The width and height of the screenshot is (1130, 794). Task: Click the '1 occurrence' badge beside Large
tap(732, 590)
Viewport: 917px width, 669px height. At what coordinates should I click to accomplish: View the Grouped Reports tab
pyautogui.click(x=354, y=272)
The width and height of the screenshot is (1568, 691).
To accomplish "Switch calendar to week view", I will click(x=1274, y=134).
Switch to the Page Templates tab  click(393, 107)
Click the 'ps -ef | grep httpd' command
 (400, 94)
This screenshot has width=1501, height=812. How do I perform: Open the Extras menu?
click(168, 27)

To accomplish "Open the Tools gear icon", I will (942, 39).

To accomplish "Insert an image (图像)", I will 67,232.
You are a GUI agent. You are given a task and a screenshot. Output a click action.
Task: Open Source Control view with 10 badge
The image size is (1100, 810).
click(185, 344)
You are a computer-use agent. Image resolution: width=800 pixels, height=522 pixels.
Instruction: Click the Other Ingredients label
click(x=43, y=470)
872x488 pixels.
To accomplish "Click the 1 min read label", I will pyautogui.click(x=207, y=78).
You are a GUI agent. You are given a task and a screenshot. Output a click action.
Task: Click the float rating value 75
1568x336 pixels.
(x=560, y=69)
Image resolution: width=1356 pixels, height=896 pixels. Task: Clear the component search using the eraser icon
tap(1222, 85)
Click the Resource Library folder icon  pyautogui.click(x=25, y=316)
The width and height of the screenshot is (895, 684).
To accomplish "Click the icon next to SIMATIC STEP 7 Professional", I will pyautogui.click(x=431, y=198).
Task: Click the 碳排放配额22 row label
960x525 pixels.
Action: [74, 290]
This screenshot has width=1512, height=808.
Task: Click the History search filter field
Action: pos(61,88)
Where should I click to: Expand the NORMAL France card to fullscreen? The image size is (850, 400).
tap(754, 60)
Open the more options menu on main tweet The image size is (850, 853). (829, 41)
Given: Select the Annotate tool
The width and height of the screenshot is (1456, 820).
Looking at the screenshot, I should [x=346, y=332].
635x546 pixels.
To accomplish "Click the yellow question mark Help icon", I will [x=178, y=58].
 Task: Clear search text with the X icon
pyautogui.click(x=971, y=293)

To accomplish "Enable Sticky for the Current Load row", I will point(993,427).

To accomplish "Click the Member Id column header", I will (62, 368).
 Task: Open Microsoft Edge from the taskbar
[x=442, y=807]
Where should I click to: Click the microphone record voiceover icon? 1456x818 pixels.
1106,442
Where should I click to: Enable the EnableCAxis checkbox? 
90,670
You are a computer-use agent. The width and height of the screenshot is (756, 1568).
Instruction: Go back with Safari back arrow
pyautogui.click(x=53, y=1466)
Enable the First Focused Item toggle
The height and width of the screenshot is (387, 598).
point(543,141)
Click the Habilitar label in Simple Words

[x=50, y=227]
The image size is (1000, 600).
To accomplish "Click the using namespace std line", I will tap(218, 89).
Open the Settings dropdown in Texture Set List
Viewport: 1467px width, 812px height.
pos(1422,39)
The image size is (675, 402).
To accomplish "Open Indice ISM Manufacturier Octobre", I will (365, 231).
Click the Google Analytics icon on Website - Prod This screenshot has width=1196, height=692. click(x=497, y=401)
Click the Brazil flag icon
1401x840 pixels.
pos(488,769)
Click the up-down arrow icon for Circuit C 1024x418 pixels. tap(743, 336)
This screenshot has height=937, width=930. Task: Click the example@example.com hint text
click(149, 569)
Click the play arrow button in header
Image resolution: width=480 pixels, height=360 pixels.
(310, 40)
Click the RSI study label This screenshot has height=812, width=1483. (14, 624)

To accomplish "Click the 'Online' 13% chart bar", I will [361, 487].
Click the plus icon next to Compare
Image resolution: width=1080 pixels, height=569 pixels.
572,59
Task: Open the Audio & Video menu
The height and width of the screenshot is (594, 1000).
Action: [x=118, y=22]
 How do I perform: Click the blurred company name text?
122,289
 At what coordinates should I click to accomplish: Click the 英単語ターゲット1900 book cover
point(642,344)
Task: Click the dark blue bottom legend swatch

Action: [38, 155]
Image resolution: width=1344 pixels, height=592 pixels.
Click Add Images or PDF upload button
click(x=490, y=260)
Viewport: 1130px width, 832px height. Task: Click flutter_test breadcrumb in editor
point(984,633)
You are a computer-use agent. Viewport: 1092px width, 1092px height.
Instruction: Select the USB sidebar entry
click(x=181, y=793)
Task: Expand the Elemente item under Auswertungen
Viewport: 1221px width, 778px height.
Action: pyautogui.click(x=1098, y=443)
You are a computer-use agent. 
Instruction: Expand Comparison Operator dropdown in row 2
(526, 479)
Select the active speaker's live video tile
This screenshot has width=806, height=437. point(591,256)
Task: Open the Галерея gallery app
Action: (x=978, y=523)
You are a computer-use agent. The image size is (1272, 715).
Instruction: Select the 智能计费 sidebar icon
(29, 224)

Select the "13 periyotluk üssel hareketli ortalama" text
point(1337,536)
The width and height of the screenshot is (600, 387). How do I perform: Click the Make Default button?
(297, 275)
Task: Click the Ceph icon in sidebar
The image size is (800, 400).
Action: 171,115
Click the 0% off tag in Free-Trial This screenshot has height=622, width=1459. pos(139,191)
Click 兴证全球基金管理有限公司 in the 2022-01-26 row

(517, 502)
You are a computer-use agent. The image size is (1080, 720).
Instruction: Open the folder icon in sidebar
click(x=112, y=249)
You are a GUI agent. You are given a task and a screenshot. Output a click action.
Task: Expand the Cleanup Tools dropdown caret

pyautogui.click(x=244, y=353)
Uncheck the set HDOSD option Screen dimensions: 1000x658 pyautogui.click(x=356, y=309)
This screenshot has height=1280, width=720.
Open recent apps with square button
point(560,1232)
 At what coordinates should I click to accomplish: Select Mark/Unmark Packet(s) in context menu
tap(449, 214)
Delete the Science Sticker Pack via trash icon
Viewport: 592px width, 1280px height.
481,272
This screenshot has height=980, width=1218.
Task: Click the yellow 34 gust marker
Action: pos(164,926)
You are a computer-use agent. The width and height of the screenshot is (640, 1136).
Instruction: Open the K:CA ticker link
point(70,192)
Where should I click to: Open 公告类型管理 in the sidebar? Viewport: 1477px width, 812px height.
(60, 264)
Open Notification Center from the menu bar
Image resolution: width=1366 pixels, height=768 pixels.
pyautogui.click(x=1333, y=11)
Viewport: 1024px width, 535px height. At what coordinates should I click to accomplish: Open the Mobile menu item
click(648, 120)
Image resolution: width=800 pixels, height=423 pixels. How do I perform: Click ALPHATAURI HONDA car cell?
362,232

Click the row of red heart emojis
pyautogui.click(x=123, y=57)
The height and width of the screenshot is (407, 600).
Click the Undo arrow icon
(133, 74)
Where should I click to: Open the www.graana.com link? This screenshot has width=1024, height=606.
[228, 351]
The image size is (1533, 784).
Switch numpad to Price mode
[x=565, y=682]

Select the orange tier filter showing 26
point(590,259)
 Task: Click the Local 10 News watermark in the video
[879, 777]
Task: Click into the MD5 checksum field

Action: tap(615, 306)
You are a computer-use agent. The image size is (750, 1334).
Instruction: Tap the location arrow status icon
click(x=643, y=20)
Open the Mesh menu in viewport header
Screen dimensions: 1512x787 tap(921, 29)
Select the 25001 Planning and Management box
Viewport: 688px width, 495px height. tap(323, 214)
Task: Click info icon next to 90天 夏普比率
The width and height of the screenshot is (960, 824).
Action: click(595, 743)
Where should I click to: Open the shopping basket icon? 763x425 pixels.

---------------

→ EXERCISE DESCRIPTION:
The lines to copy are those above that contain the string "computer".

→ EXERCISE ANSWER:
You are a computer-use agent. Image resolution: width=800 pixels, height=522 pixels.
You are a computer-use agent. The width and height of the screenshot is (756, 1568).
You are a computer-use agent. Viewport: 1092px width, 1092px height.
You are a computer-use agent. 
You are a computer-use agent. The image size is (1272, 715).
You are a computer-use agent. The image size is (1080, 720).
You are a computer-use agent. The width and height of the screenshot is (640, 1136).
You are a computer-use agent. The image size is (750, 1334).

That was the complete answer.